Brutus’ father, also a fisherman, picked him up from Kaukira in his boat. Brutus was carrying about $1,300. They were intercepted by pirates as they made their way home.

“When they flashed their lights at us we thought they were fishermen warning us not to break their trammel net. But suddenly — bang bang bang bang  — the bullets,” says Brutus, opening his eyes wide, accompanying his story with wild gestures and thunderous sounds. 

According to Brutus, the pirates were Miskitos. He recognized the faces of some old fishing buddies who had left the industry to concentrate on the sea’s more valuable commodities. Moreno confirmed their identities. The pirates had learned of the discovery and wanted, with the help of machetes and revolvers, to take their cut. 

That day, however, the sea was not in their favor. They stole Brutus’ backpack, thinking it contained the money. But Brutus had hidden the cash in his crotch. After the attack ended and the pirates left, Brutus and his father headed back home to Puerto Lempira, the capital of Gracias a Dios, their loot intact.

After handing a few dollars to his father, Brutus went out to enjoy himself. He headed to the town’s bar area, put credit on his phone, and called his friends, Moreno included. He had bagged half an ounce of cocaine and decided to have a night to remember.

#### SUPPLIED MATERIAL

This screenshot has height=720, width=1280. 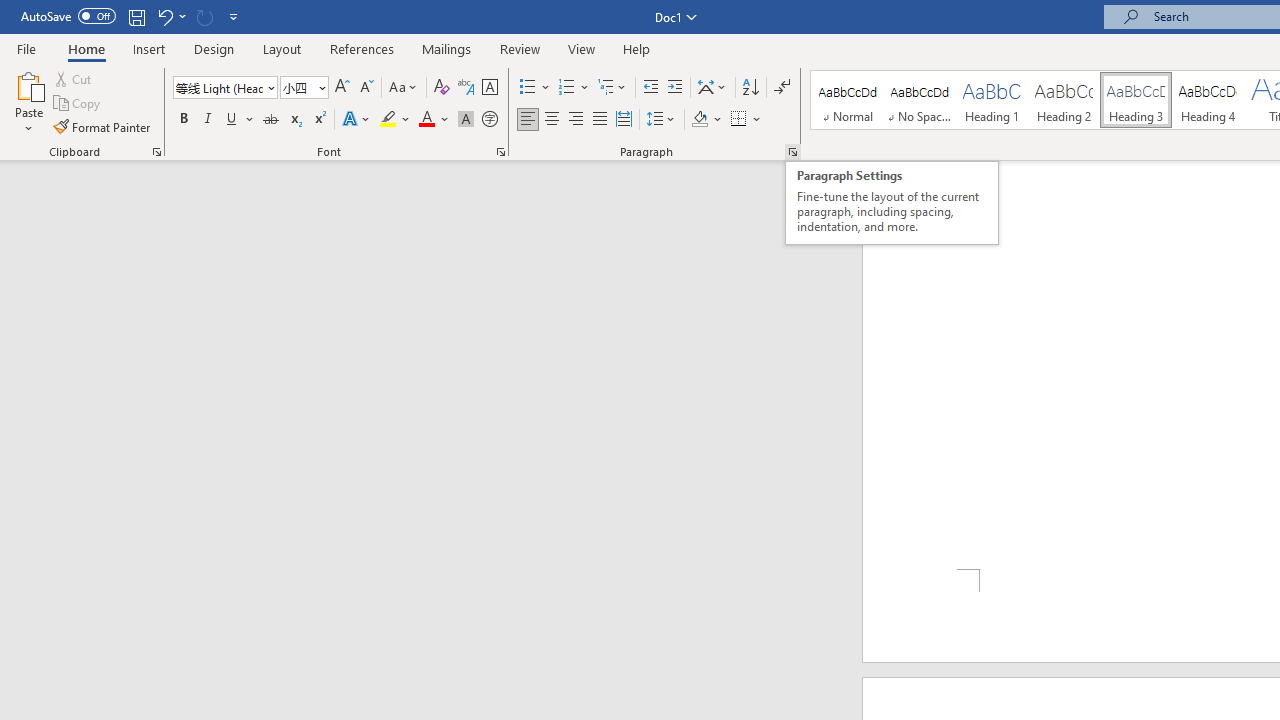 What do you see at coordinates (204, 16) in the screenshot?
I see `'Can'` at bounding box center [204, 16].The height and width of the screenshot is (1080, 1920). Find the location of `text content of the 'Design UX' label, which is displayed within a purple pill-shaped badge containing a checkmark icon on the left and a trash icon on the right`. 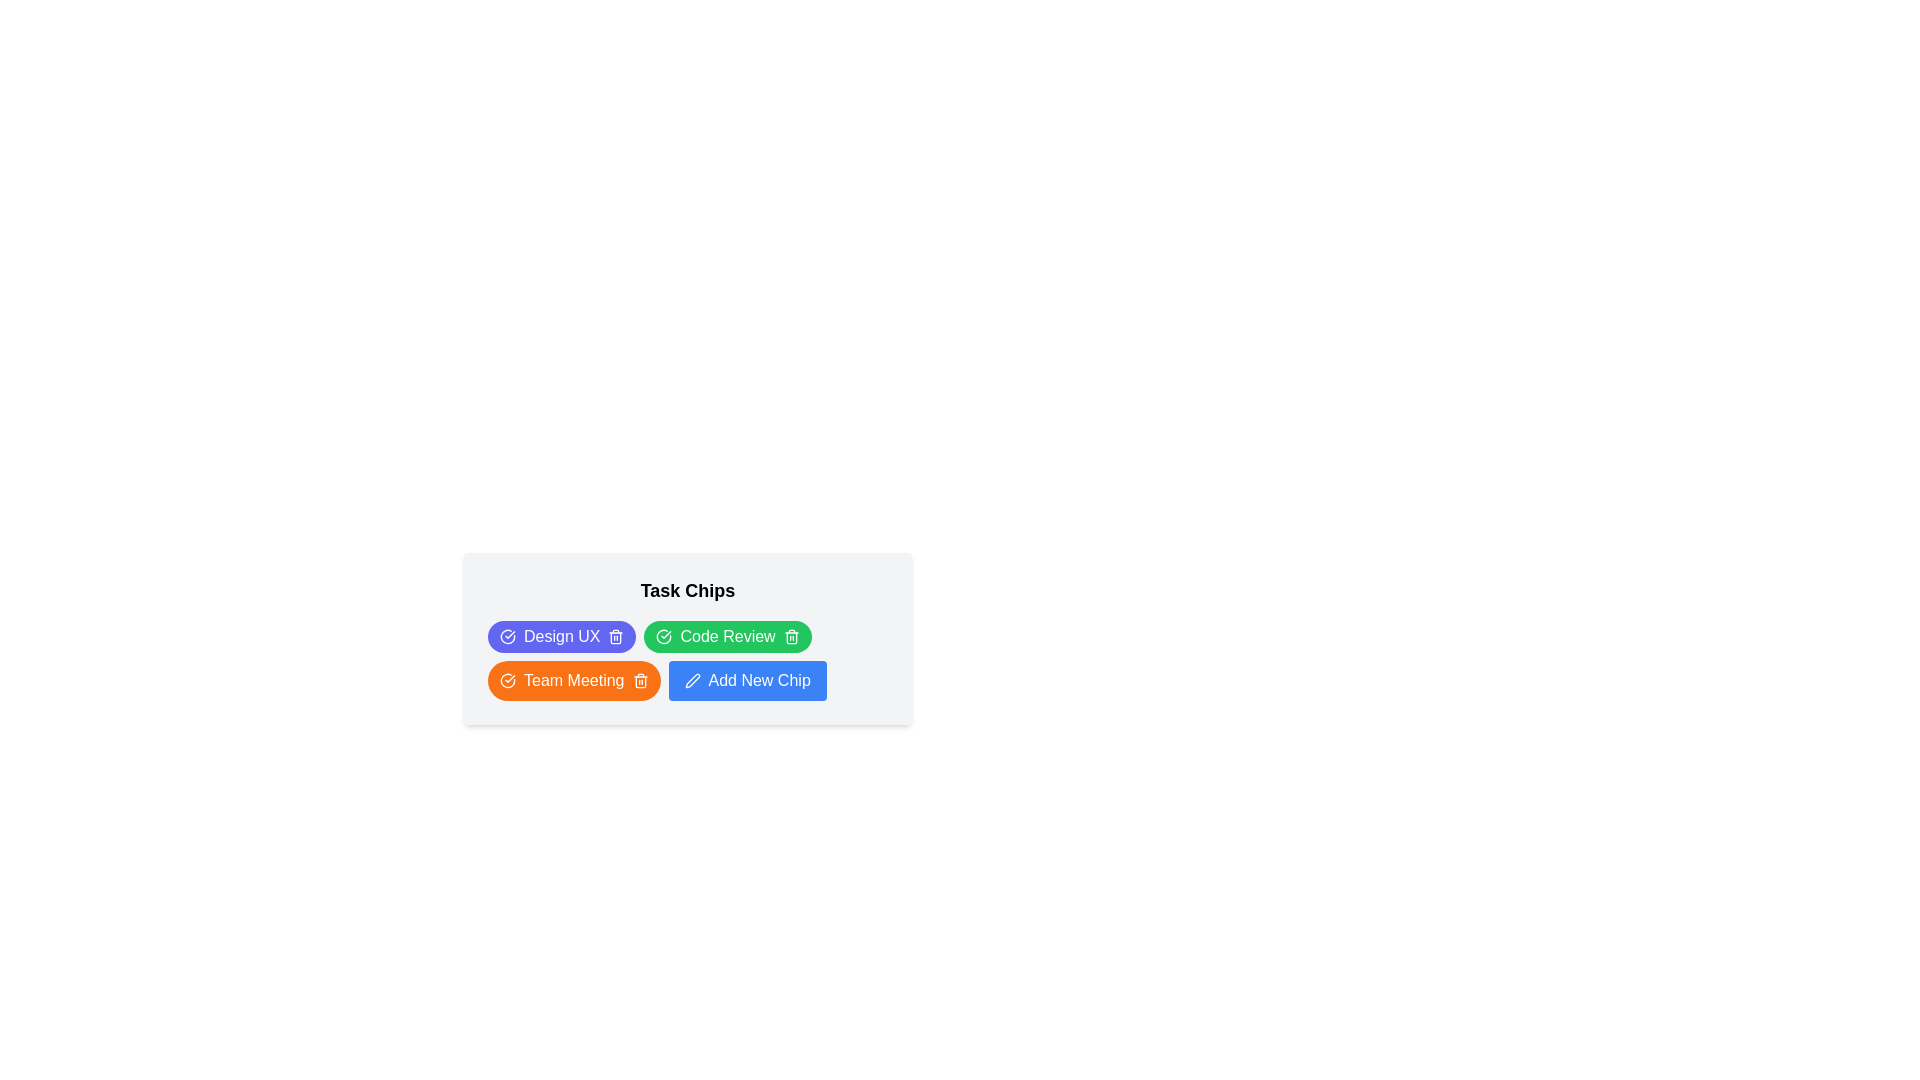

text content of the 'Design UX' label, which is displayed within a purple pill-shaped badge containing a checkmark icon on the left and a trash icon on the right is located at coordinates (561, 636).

#### WHAT THIS EXERCISE ASKS
1/ Answer these questions using the passage about Brutus and the pirates.
(a) About how much money was Brutus carrying when his father picked him up from Kaukira?
(b) Where had Brutus hidden the cash during the attack?
(c) Puerto Lempira is the capital of which place?
2/ Write a continuation of the passage about Brutus and the pirates, beginning right after its final sentence.

#### RESPONSE LIST
1/
(a) About $1,300.
(b) In his crotch.
(c) Gracias a Dios.

2/
Later, he learned that after failing to steal Brutus’ cut, the pirates had gone looking for the other sailors in Port Kaukira. There, they found the crack-addicted cook and the others. They attacked them with machetes, snatched the cash, and left in their boats.

The sea gives, and the sea takes away. 

Journey Through a Dying Jungle

Professor Aristides, one of the most important Indigenous leaders in this region, welcomes us to Puerto Lempira. It is perhaps the only place in the Moskitia jungle that can be called a city. It has three paved streets, electricity, telephone, and internet signal, as well as a dock and a police station. 

The professor is a small man. He speaks Spanish with difficulty. While his simple conjugations are reminiscent of children learning to speak, his legal knowledge, and easy reference to institutions like the International Labor Organization (ILO)  indicate he is an astute activist. 

He invites us to go to his village, Tansin, on the other side of the lagoon, several hours away. Another local drives the old pickup truck in which we travel. It is a bumpy ride.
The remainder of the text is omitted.